Unsupervised Learning: Clustering & PCA

~9 min read  //  AI & ML Series  //  Coding India

No Labels, Still Learning

Unsupervised learning finds structure in raw data: which customers behave alike, which transactions look anomalous, which 3 directions explain most of a 100-column dataset. No right answers to train against — which makes evaluation more judgement than score.

k-Means Clustering

Pick k centroids, assign every point to its nearest centroid, move each centroid to the mean of its points, repeat until stable:

from sklearn.preprocessing import StandardScaler
from sklearn.cluster import KMeans

X_scaled = StandardScaler().fit_transform(X)   # ESSENTIAL — k-means uses distance

km = KMeans(n_clusters=4, n_init="auto", random_state=42)
labels = km.fit_predict(X_scaled)

Always scale first.
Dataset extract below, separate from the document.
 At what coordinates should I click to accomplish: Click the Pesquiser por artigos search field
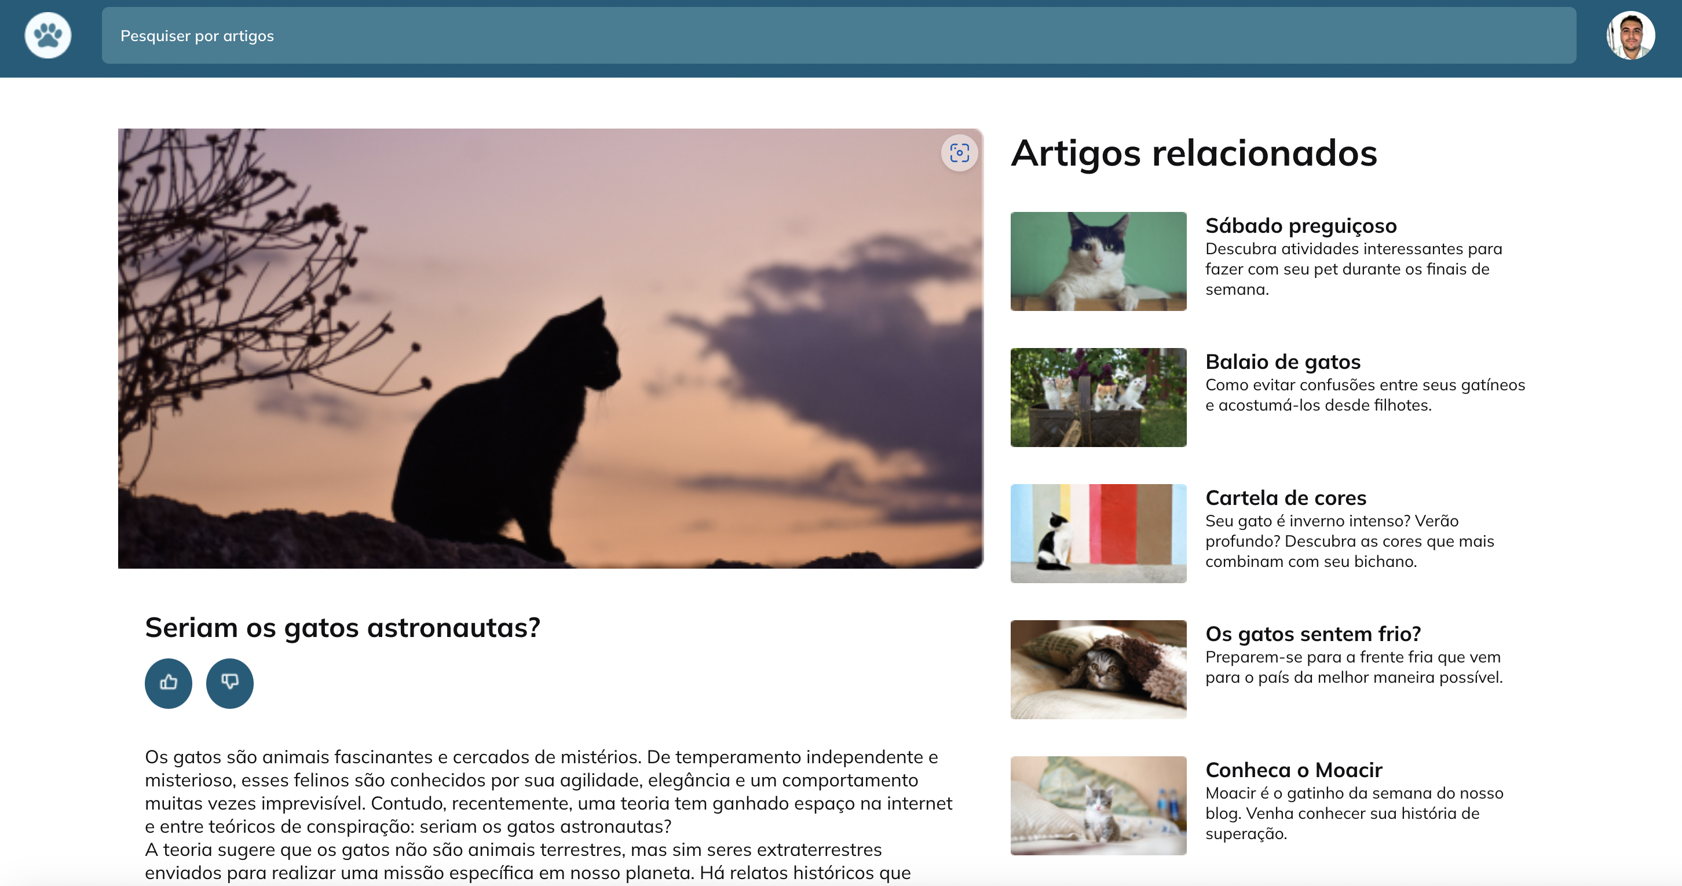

Distance-based algorithms see a feature ranging 0–100,000 (income) as 1000× more important than one ranging 0–100 (age) unless you standardise.

Choosing k

from sklearn.metrics import silhouette_score

for k in range(2, 10):
    labels = KMeans(n_clusters=k, n_init="auto").fit_predict(X_scaled)
    print(k, silhouette_score(X_scaled, labels))

The silhouette score (−1 to 1) measures how much closer points are to their own cluster than to the next one. Pick the k that peaks — then sanity-check the clusters by profiling them:

df["cluster"] = labels
df.groupby("cluster")[["age", "income", "orders"]].mean()
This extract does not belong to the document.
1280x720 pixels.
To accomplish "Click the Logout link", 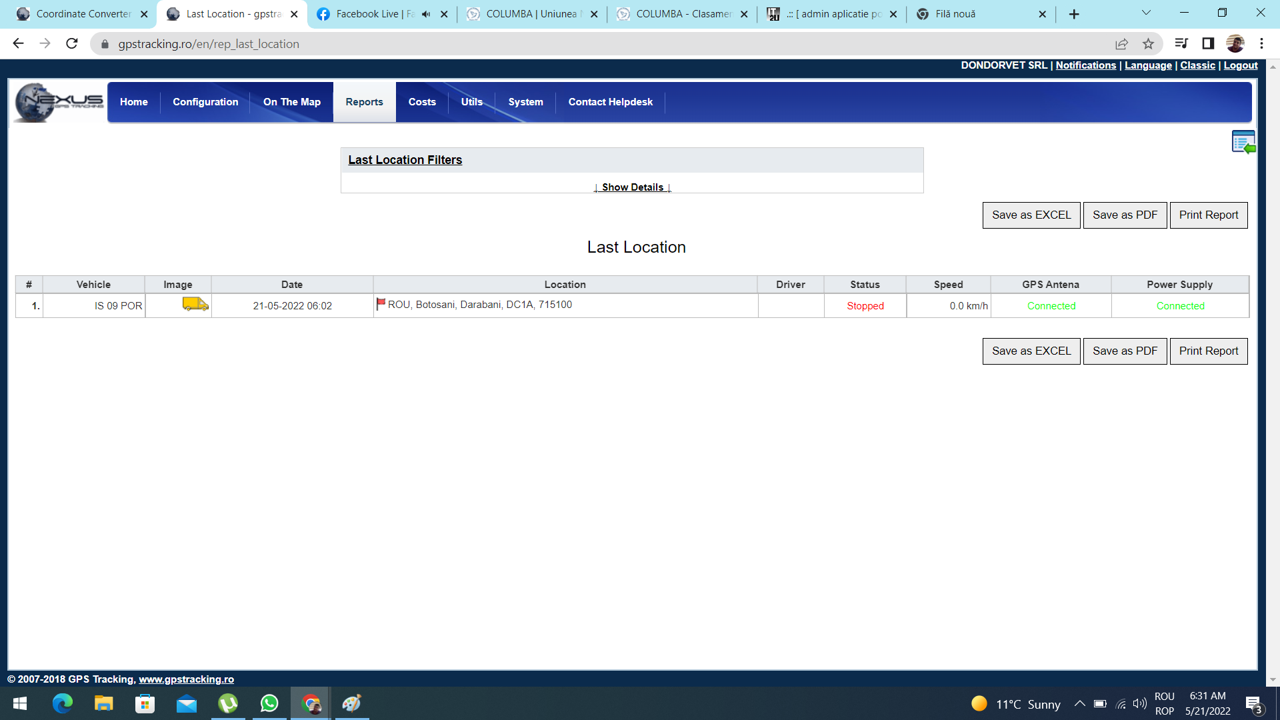I will click(1240, 65).
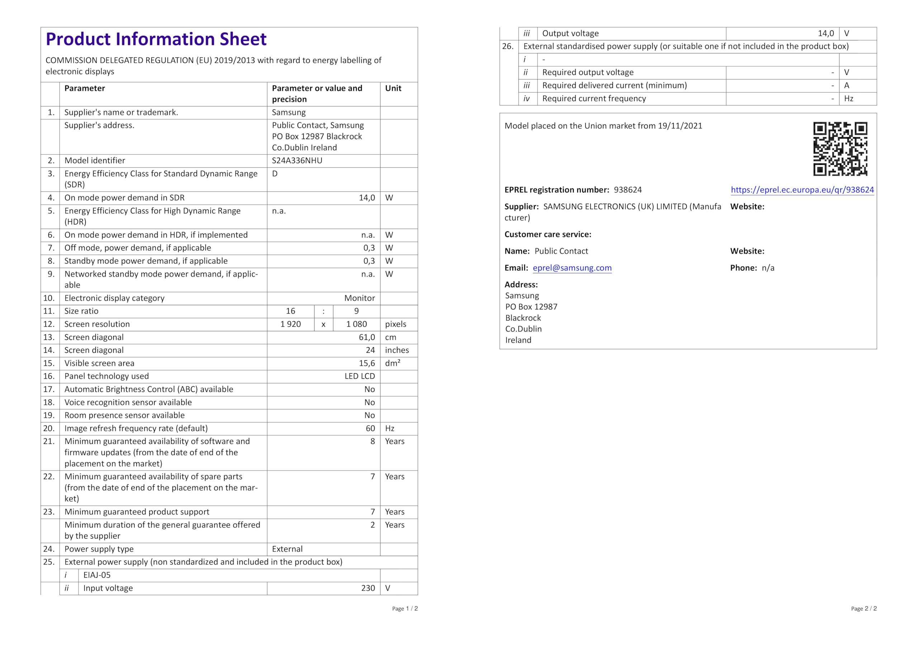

If segment 2 is “young, low spend, high frequency”, marketing can use that. Clusters that defy description are usually artefacts.

DBSCAN: Density Instead of Distance

from sklearn.cluster import DBSCAN
labels = DBSCAN(eps=0.5, min_samples=5).fit_predict(X_scaled)  # -1 = noise

DBSCAN finds arbitrarily-shaped clusters, doesn’t need k, and labels outliers as noise — handy for anomaly detection. Its price: sensitivity to eps.

PCA: Fewer Dimensions, Most of the Signal

Principal Component Analysis rotates the data onto new axes ordered by variance, letting you keep the few that matter:

from sklearn.decomposition import PCA

pca = PCA(n_components=0.95)        # keep 95% of variance
X_small = pca.fit_transform(X_scaled)
X_small.shape                        # maybe (10000, 12) from (10000, 100)

Uses: 2-D visualisation of high-dimensional data (n_components=2 + scatter plot), speeding up downstream models, and de-noising. The components are linear mixes of original features, so some interpretability is the price.